Competitor AI Visibility: Why They Show Up and You Don’t

Competitor AI Visibility: Why They Show Up and You Don’t

Anshul Motwani
Anshul MotwaniFounder at Zerply.ai & Wittypen
·May 29, 2026·1 min read

Someone on your leadership team just typed “best [your category] tool” into ChatGPT.

Three competitors came back by name.

Your brand did not.

Now there is a Slack message with your name on it:

“Why are they showing up in AI and we aren’t?”

Here is the short answer you can paste into that thread:

AI answer engines choose brands using evidence that goes beyond traditional rankings. Your competitor may have stronger third-party mentions, clearer category positioning, better review coverage, cleaner comparison pages, or content that is easier for AI systems to extract.

That answer is useful for about ten seconds
Then the real question starts.

Which signal are you missing, for which prompt, and in which engine?
And this has a not-so-simple answer.

They can see the visibility gap, but they cannot explain it. They know a competitor is appearing in ChatGPT, Perplexity, or Google AI answers. They do not know whether the cause is off-site authority, entity confusion, weak content structure, stale information, sentiment, or platform-specific sourcing behavior.
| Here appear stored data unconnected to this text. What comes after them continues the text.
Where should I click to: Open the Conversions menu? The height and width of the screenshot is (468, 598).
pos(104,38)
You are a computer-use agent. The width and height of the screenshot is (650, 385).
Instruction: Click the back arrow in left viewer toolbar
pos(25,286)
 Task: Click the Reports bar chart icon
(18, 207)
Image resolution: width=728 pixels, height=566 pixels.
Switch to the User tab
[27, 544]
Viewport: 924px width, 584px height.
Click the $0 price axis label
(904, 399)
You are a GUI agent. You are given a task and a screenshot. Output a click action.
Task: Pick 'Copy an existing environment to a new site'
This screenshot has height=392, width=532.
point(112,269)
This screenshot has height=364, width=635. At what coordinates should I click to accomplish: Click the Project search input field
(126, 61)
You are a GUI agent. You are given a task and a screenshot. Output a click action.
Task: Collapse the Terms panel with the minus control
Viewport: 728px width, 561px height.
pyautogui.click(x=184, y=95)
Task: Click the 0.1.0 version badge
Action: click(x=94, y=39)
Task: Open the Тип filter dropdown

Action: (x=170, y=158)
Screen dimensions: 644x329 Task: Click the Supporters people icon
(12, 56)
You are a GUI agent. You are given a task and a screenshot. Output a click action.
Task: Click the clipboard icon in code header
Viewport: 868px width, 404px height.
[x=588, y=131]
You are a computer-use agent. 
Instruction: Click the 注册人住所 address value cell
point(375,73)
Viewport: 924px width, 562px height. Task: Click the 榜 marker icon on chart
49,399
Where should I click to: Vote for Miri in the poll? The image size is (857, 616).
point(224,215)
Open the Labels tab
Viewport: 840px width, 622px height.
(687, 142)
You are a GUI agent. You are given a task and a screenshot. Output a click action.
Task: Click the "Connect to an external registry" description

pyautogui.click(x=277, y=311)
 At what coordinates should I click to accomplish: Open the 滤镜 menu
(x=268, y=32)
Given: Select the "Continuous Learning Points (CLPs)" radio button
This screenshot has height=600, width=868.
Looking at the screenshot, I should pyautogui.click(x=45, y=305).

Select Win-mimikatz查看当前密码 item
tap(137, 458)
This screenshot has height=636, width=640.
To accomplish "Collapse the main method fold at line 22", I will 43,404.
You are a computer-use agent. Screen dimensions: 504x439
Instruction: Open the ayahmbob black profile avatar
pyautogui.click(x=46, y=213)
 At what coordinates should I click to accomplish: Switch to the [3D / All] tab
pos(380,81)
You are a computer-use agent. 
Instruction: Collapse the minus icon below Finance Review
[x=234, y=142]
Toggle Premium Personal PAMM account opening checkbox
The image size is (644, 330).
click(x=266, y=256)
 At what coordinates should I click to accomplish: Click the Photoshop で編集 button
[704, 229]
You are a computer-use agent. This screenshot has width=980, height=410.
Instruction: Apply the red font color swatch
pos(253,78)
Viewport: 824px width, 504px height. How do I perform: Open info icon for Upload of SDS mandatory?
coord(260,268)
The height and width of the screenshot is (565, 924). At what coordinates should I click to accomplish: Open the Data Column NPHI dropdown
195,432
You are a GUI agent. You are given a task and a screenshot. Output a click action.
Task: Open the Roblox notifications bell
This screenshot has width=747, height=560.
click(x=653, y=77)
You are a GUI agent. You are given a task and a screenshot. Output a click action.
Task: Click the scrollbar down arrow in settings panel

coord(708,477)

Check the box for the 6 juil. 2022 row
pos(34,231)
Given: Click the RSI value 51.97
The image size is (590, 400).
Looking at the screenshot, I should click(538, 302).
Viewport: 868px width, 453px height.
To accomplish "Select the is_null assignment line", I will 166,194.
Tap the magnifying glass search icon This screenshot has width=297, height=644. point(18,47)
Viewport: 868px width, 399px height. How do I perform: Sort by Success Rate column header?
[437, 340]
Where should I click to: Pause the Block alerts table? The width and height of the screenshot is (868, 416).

So this article is a diagnostic.

You will learn how to find the prompts where competitors beat you, trace each gap to a likely root cause, and turn competitor AI visibility into a clear worklist.

Why Competitor AI Visibility Doesn't Follow SEO Rules

Traditional SEO trained us to look for positions.

  • Which URL ranks?

  • Which page is above us?

  • Which competitor has more links?

  • Which result owns the featured snippet?

AI answers change the shape of the problem.

A search result page gives the user a ranked set of links. An AI answer engine retrieves or recalls information, writes one response, and names a small group of brands inside that response.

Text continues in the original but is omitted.